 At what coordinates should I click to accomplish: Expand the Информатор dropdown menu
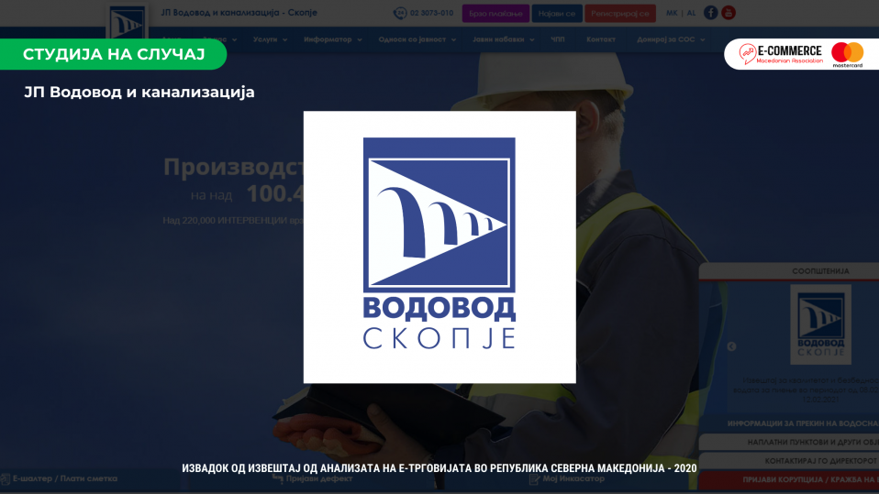pos(332,40)
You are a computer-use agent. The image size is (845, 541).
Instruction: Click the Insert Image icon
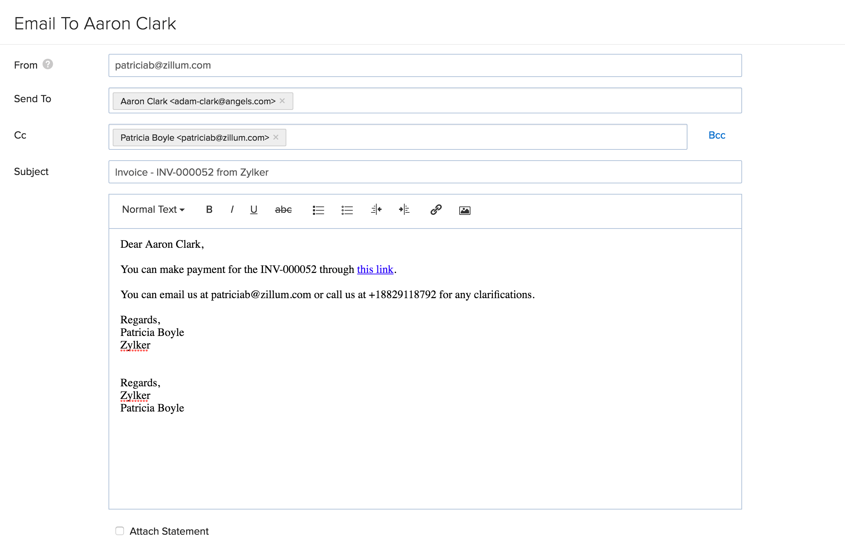(x=464, y=210)
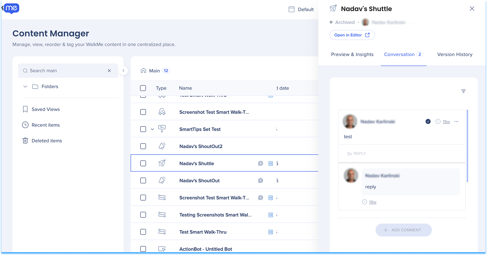Image resolution: width=487 pixels, height=255 pixels.
Task: Click the conversation panel scrollbar
Action: click(467, 146)
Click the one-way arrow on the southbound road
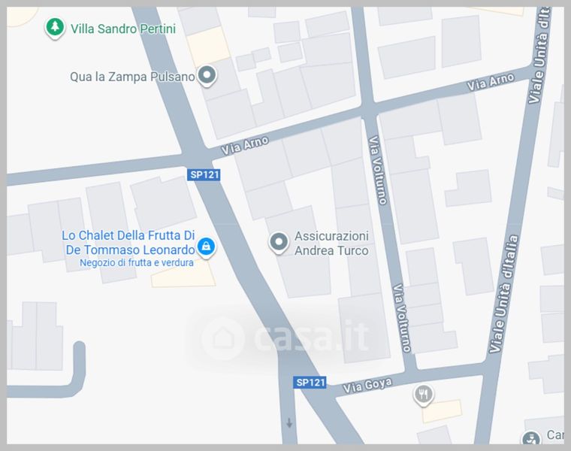This screenshot has height=451, width=571. [289, 423]
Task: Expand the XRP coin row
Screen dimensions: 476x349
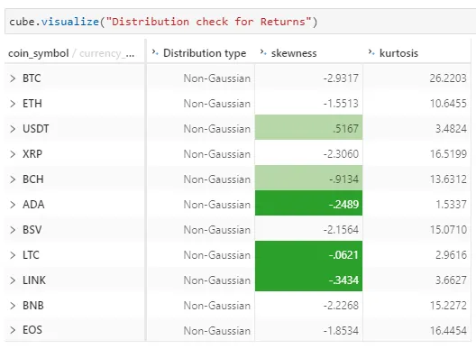Action: 13,154
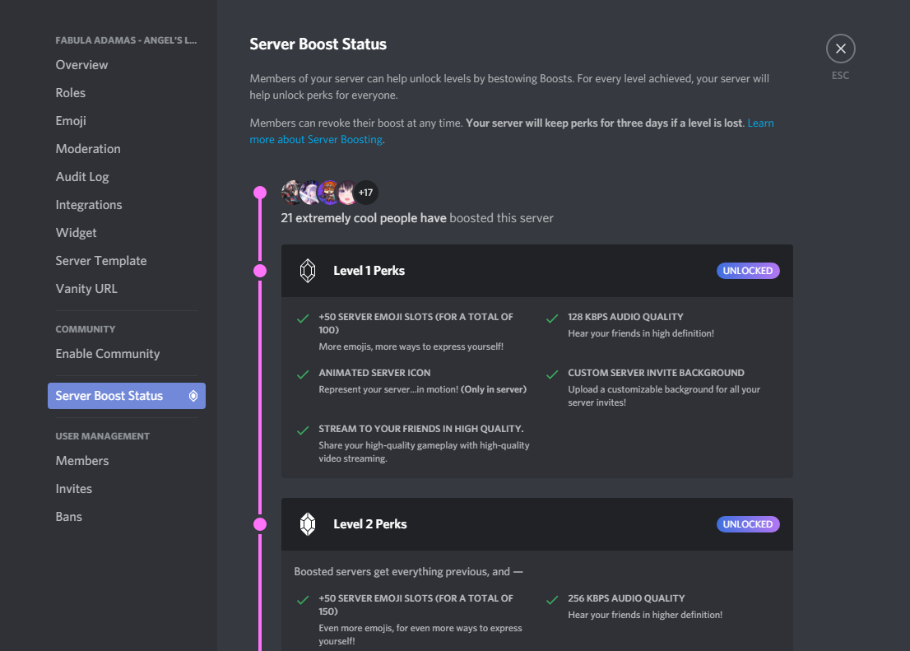Click the Level 2 Perks boost crystal icon

coord(308,523)
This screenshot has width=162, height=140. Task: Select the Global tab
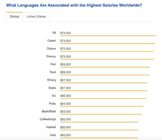[x=14, y=17]
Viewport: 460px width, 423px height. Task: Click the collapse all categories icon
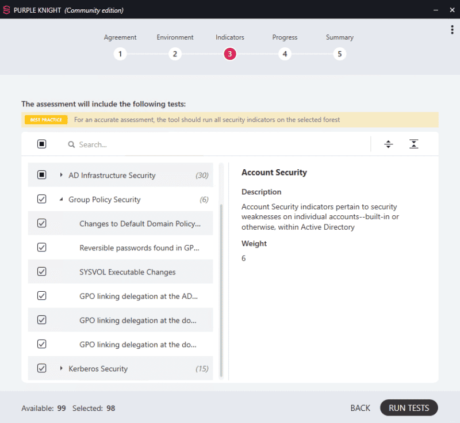pyautogui.click(x=414, y=144)

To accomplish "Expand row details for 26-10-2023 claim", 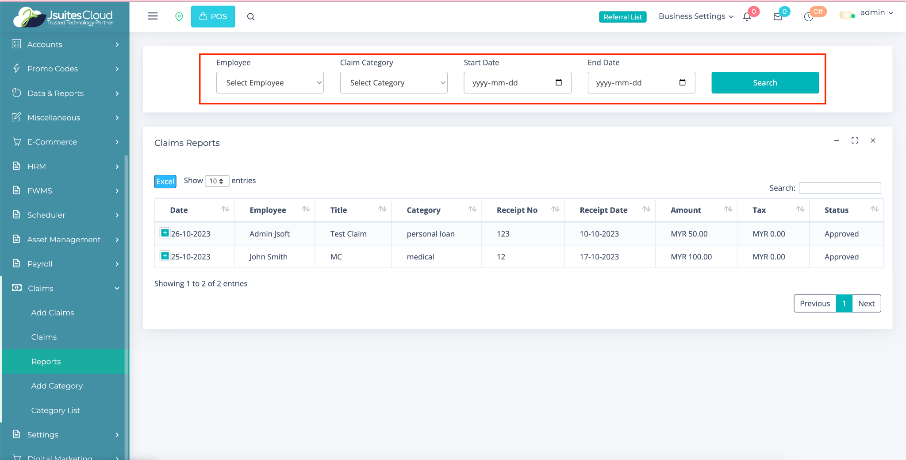I will [x=165, y=233].
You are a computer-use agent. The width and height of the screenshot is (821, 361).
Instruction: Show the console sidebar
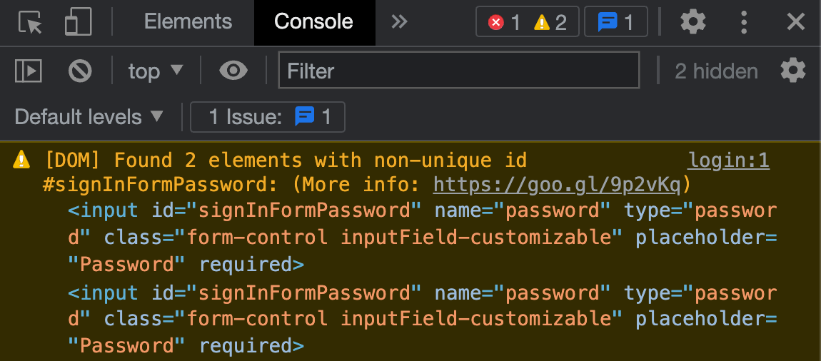tap(29, 71)
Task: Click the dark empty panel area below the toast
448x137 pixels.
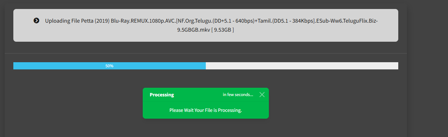Action: pyautogui.click(x=206, y=128)
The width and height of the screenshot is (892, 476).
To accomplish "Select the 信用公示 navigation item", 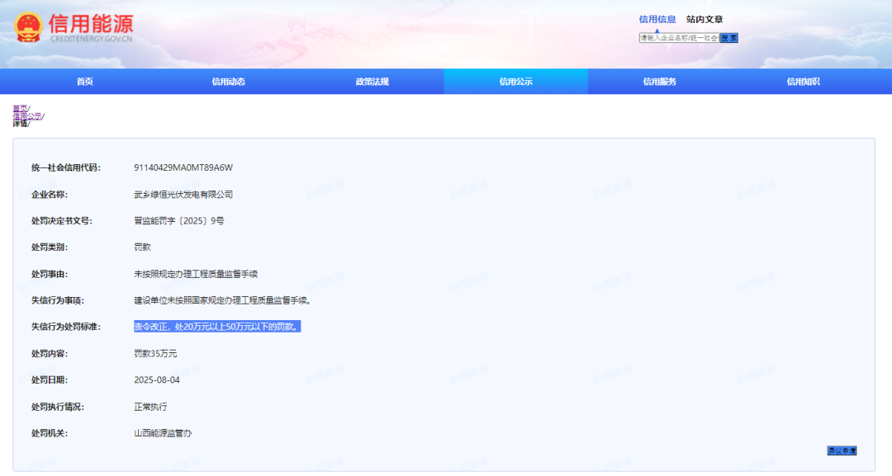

■ ■ ■

__To do__
Locate "Instruction: Show the console sidebar" in the entries above. Copy, exactly and only, the lines from that line to the end, leaving out the pictures.

__Task answer__
Instruction: Show the console sidebar
tap(29, 71)
Task: Click the dark empty panel area below the toast
448x137 pixels.
Action: pyautogui.click(x=206, y=128)
The width and height of the screenshot is (892, 476).
To accomplish "Select the 信用公示 navigation item", 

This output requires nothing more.